As for which IDR-processed output files (narrowPeaks) to use for your downstream analysis, that's something you might need to decide yourself depending on how many biological replicates you did, the nature of the experiment/study, etc. Might be worth discussing with your supervisor. You can also glean what 'overlap', conservative and optimal set means in the pipeline context by checking out the specification here.

Hope this helps at least.

Rafaelsoler13 commented 1 year ago

Thank you for the detailed explanation. It's always a pleasure read answers like this one =)

Rafaelsoler13 commented 10 months ago

Sorry to reopen this issue, but I was still wondering which file I should use for DAR analysis. Should I use the narrowPeak file in the peak/ folder? Or should I use Overlap Peaks / IDR Peaks?
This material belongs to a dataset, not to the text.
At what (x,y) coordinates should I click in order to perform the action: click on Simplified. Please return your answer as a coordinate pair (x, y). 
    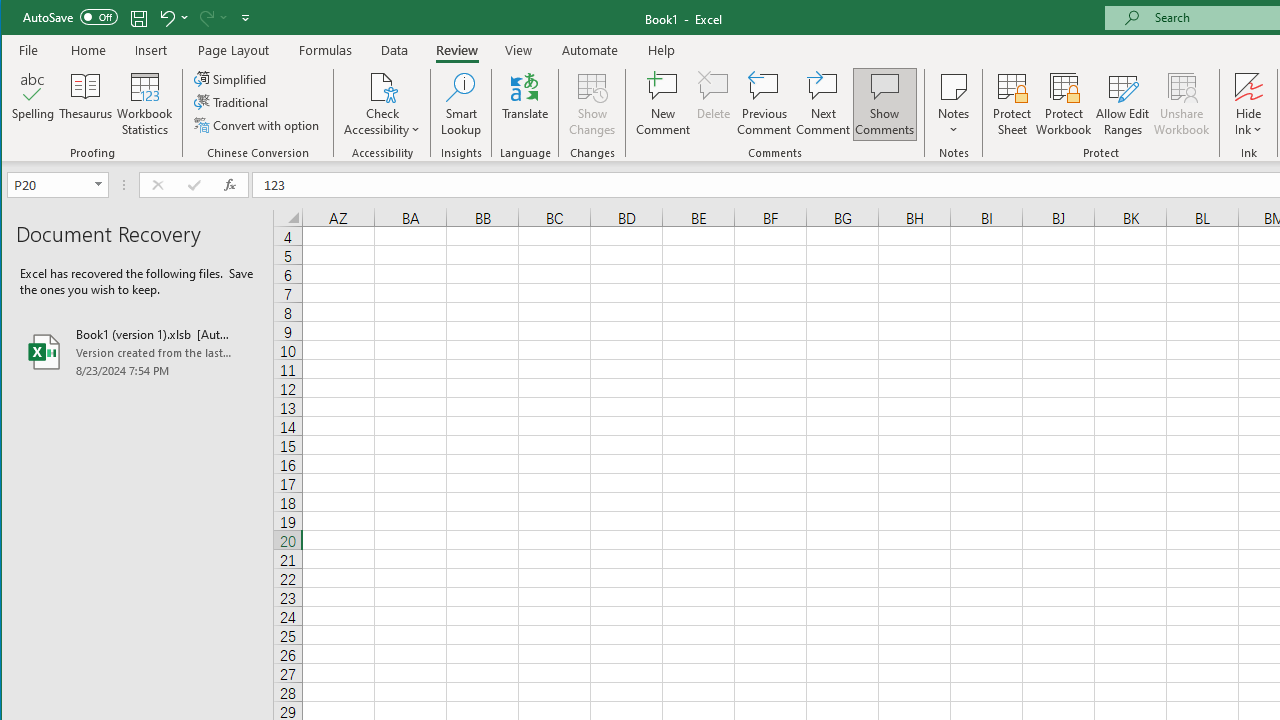
    Looking at the image, I should click on (231, 78).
Or are they just to check the reproducibility of the peaks? @sufyazi

Thank you!

sufyazi commented 10 months ago

I think the narrowPeak files in the peak folder should be fine to use, though I personally just merge the overlap and IDR peak files and use these instead in my analysis. They are just more stringent peaks. But it might depend on what you want to do/see in your analysis so your mileage may vary and you might be fine just using the less stringent, background-filtered (bfilt) peak set file.